Trafficking of Cell-Surface β-Amyloid Precursor Protein: Evidence that a Sorting Intermediate Participates in Synaptic Vesicle Recycling

MATERIALS AND METHODS

Antibodies. Monoclonal antibodies 5A3 and 1G7 (Koo and Squazzo, 1994) recognize nonoverlapping epitopes in the midregion of APP and were used in combination (designated 5A3,1G7) for APP trafficking studies (Yamazaki et al., 1995). Polyclonal antibody CT15 recognizes the 15 C-terminal residues in the cytoplasmic tail of APP (Sisodia et al., 1993). 5A3,1G7 and CT15 are specific for APP and do not cross-react with the related protein APLP-2 (see Slunt et al., 1994). Polyclonal antibody 863 was generated against a bacterial fusion protein encompassing ∼280 amino acid residues in the midregion of APP (from XhoI to BglII restriction sites); the transmembrane and cytoplasmic domains are excluded from this construct. Polyclonal antibody Syt_lum–Abs (Matteoli et al., 1992) (a gift from Dr. P. De Camilli) recognizes the small intraluminal domain of rat synaptotagmin I. Monoclonal anti-synaptotagmin I (gift from Dr. R. Jahn) recognizes the large cytoplasmic domain of synaptotagmin I. Additional monoclonal antibodies include anti-clathrin heavy chain (clone X22, a gift from Dr. F. Brodsky), anti-SV2 (a gift from Dr. K. Buckley), anti-transferrin receptor (a gift from Dr. I. Trowbridge), anti-70 kDa subunit of V-ATPase from bovine brain (clone 3.2-F1, a gift from Dr. M. Forgac), anti-murine H-2 complex cell-surface antigen (a gift from Dr. R. Melvold), anti-synaptophysin (clone SY38, Boehringer Mannheim, Indianapolis, IN), anti-MAP-2 (clone HM-2, Sigma, St. Louis, MO), and anti-α-tubulin (clone DM-1A, Sigma). Polyclonal antibodies to the 70 and 60 kDa subunits of V-ATPase were obtained from Dr. B. Bowman. Antibodies to rab3a, 5a, and 8 were purchased from Santa Cruz Biotech (Santa Cruz, CA).

Cell culture. Primary cerebellar macroneurons were prepared from embryonic day 14 rat using the protocol described for hippocampal neurons by Goslin and Banker (1991). Briefly, cells from the dissected cerebellar anlage (Altman and Bayer, 1978, 1985) were dissociated by trypsinization (15 min at 37°C) followed by trituration with flame-polished Pasteur pipettes. The cells were plated at a density of 150,000 or 450,000 per 60 mm tissue culture dish on polylysine-coated (1 mg/ml) glass coverslips in MEM supplemented with 10% horse serum.
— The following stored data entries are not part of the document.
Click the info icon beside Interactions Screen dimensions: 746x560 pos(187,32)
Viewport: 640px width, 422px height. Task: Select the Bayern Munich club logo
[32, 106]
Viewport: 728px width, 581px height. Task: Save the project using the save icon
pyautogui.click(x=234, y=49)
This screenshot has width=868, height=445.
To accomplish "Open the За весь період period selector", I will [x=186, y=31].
After 3–4 hr to allow attachment of neurons, the coverslips were transferred to tissue culture dishes containing glial cell monolayers and serum-free neuronal medium consisting of MEM containing the N2 supplements of Bottenstein and Sato (1979), 0.1% ovalbumin, and 0.01% pyruvate. Glial cultures for conditioning of neuronal medium were prepared as described by Goslin and Banker (1991).

Immature cerebellar macroneurons were typically used at day 4 in culture (day 0 = day that cultures are prepared); no difference in APP distribution was seen between days 4 and 6 in culture. Mature cerebellar macroneurons were used at day 14 in culture. Polarity for the somatodendritic marker MAP-2 (Caceres et al., 1986) was established at day 5–6 in culture.

Preparation of vesicular fractions from bovine brain.Clathrin-coated vesicles were prepared from homogenates of bovine cerebral cortex (designated “whole-brain coated vesicles”) by differential centrifugation followed by equilibrium centrifugation in linear Ficoll/D₂O gradients as described by Forgac and Cantley (1984). Whole-brain and synaptosomal (see below) coated vesicles were incubated with low-ionic-strength buffer containing 5 mm Tris, pH 8.5, 150 mm sucrose, and 0.5 mm EGTA to dissociate clathrin coats (designated “stripped vesicles”), as described (Forgac and Cantley, 1984) before analysis by SDS-PAGE.

Clathrin-coated vesicles were additionally purified from hypotonically lysed synaptosomes (designated “synaptosomal coated vesicles”) using the Maycox et al. (1992) protocol adapted for bovine brain. Briefly, synaptosomes were prepared from cerebral cortical tissue (obtained from whole calf brains) by differential centrifugation followed by Ficoll gradient centrifugation, washed with tartrate buffer to remove bound vesicular material, and lysed by hypotonic shock. The synaptosomal lysate was quickly returned to isotonicity by the addition of 1/10 volume of 10× buffer A (Forgac and Berne, 1986) and subfractionated by equilibrium centrifugation in linear Ficoll/D₂O gradients as described (Forgac and Cantley, 1984). Synaptosomal clathrin-coated vesicles were collected as a small but distinct band from the linear gradients, resuspended in buffer A, homogenized with a Dounce glass–glass homogenizer, and snap-frozen for storage at −80°C.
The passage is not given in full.